### Exercise task
Present the material from the line containing "The image size is (1123, 685)." through the line containing "Action: (27, 70)", inclusive, as a numbered list with blank lines omitted. Leave the pictures out.

### Records provided
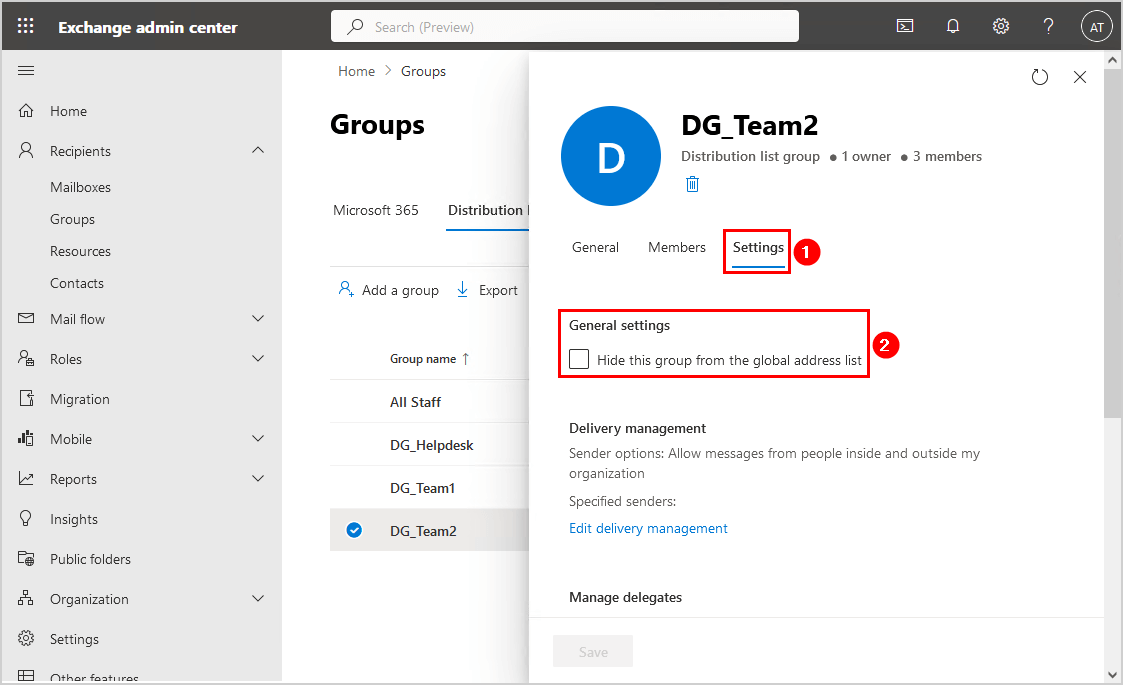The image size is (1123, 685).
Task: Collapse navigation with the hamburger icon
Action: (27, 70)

* * *

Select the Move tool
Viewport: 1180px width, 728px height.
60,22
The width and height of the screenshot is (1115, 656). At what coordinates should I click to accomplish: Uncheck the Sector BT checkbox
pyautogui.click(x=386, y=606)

---

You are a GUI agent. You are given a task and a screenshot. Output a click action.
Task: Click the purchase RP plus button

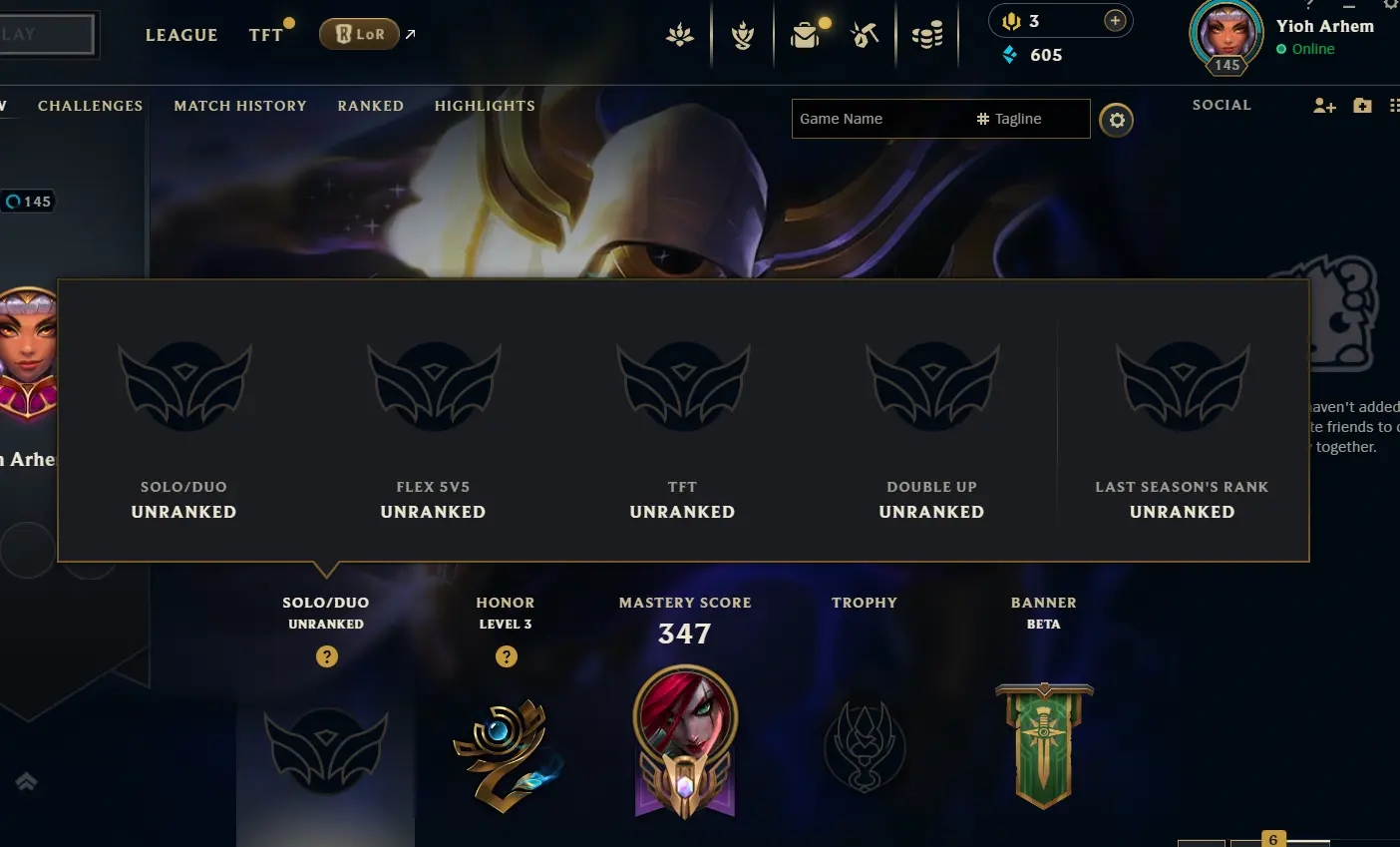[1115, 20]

### Worked answer
1. The image size is (1123, 685).
2. Task: Collapse navigation with the hamburger icon
3. Action: (27, 70)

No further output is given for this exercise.